发现的这些 issue 提醒我们对 TiDB 质量要有敬畏之心，并且也印证了从过往发现的问题进行分析，归纳场景进而扩大测试点范围的方法是可行的。后续的 join 测试，也将继续覆盖更多的数据类型，尝试更多的语句组合、场景组合，例如在事务中添加数据、删除数据，再与 join 查询随机组合。

未来工作

我们可以通过不断完善 zz 和 yy 文件，来提高 join 测试覆盖面。但是通过 go-randgen 生成的 SQL 具有十分固定的结构，如果不能提前知道测试点，就不能构造出查询语句，进行有效的测试覆盖。那有没有方法随机生成 join 查询语句，进行测试呢？目前我们正在 Horoscope（优化器检测工具）中实现随机生成 join 查询的功能。此外，我们参考了 Manuel Rigger 的 “Testing Database Engines via Pivoted Query Synthesis” 论文中的思路，Horoscope 会在某些表中随机选择一行数据作为 pivot row 去构建查询，使得查询返回的结果会包含这些选择的行。

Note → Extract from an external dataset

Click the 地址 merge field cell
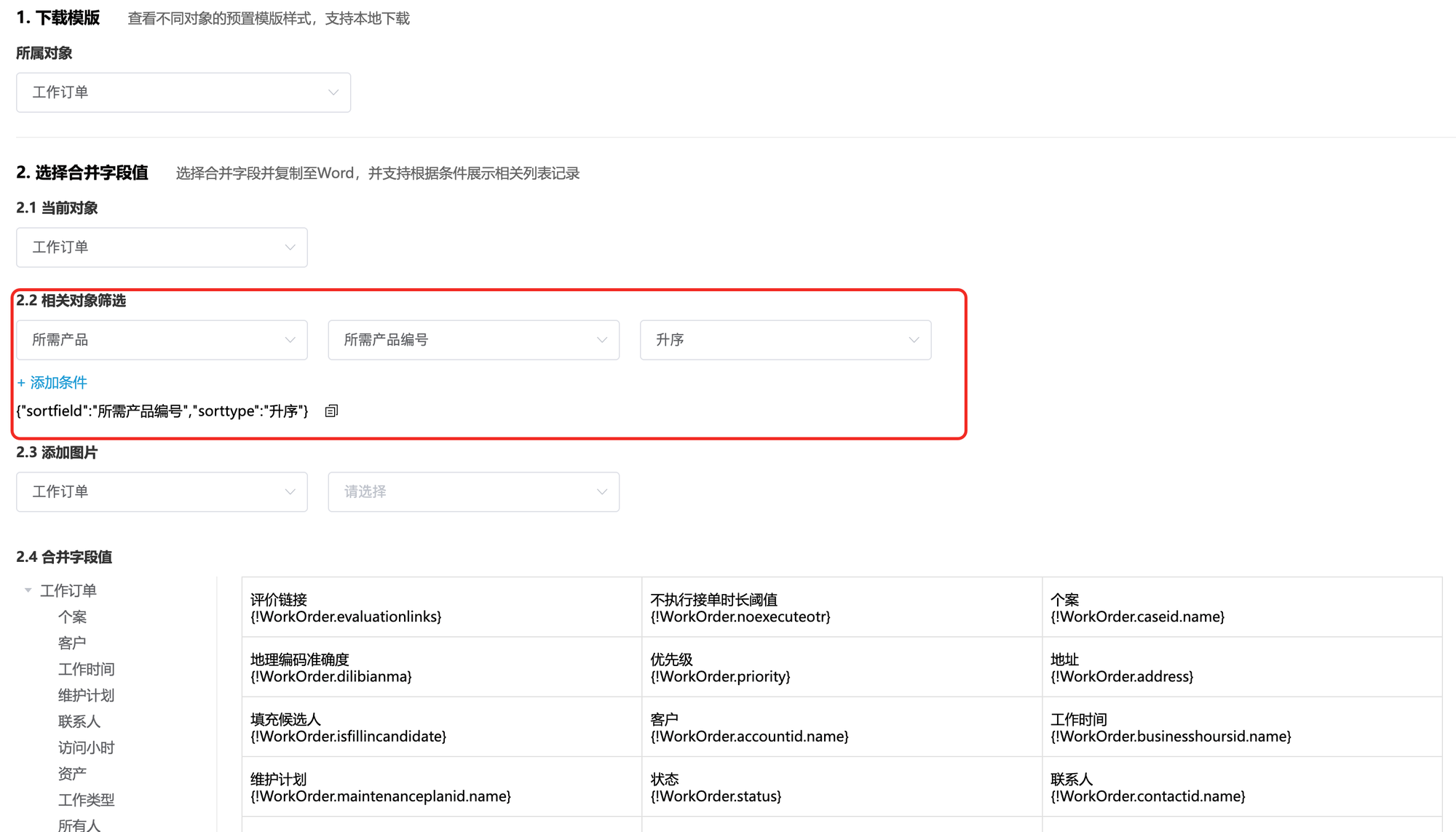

由于 join 查询的复杂性，join 测试会是一个长期但价值大的事情，除此之外，优化器测试、region 测试、TiDB 集群 chaos 测试以及事务测试也是非常重要并且价值大的工作。如果你有兴趣，欢迎使用 go-randgen 或其他工具对 TiDB 进行测试，对于发现的问题可以在 GitHub 创建 issue 反馈给我们。如果你有更好的测试方法、测试思路和测试工具，欢迎在 TUG 中和我们进行交流。